What the task requires
Reproduce word for word every line of the entries from the one containing "Where should I click to: Click the MK" down to the one containing "pyautogui.click(x=233, y=486)", including both of those lines.

[Dataset excerpt]
# # # #

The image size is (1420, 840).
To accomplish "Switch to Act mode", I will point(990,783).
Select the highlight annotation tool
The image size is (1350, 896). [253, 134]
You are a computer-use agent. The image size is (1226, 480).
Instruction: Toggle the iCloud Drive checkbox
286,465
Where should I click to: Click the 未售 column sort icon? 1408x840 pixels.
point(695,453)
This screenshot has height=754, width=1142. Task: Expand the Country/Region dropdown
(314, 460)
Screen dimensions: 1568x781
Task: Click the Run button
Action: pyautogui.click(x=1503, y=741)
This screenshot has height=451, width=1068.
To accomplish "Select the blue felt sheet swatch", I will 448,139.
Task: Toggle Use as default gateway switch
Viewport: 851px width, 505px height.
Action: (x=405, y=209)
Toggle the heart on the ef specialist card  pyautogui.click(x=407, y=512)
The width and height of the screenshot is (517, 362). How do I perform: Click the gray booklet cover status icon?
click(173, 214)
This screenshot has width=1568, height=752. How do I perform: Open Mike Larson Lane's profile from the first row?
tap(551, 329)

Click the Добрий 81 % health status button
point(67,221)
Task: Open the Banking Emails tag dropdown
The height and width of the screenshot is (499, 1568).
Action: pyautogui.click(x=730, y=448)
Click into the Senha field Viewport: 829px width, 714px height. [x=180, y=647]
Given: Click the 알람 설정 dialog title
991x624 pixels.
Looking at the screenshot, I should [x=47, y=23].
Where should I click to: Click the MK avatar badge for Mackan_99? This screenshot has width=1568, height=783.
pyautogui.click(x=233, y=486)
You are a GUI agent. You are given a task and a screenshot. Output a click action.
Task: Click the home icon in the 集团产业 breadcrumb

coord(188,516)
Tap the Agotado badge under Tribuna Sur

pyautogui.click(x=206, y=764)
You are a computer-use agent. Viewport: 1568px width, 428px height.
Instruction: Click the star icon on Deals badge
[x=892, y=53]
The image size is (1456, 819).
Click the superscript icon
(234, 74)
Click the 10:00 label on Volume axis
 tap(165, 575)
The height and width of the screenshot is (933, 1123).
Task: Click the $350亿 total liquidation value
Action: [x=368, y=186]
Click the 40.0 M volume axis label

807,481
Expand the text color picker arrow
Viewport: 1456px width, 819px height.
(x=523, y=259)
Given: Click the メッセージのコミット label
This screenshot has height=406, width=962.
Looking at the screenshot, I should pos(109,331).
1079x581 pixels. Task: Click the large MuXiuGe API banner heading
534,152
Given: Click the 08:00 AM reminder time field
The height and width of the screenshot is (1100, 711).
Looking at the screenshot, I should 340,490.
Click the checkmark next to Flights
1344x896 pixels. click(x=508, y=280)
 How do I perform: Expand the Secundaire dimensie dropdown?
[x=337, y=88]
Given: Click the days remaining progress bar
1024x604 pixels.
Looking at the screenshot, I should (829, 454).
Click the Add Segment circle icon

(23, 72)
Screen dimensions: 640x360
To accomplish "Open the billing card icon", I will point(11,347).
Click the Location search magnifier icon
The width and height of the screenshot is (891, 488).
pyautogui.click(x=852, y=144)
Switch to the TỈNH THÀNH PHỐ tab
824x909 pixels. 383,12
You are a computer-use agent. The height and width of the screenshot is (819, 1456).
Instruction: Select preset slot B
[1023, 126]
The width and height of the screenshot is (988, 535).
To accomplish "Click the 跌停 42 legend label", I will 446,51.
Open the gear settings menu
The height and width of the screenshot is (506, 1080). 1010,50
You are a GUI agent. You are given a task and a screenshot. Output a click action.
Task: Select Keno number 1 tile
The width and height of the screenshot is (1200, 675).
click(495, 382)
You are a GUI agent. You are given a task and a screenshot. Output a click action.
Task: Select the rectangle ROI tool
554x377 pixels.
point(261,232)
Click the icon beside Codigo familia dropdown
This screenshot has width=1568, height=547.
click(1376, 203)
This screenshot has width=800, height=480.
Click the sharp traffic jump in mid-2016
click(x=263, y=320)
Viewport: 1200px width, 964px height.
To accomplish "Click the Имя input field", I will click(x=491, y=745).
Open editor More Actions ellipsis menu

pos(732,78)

# # # #

Task response
Where should I click to: Click the MK avatar badge for Mackan_99? This screenshot has width=1568, height=783.
pyautogui.click(x=233, y=486)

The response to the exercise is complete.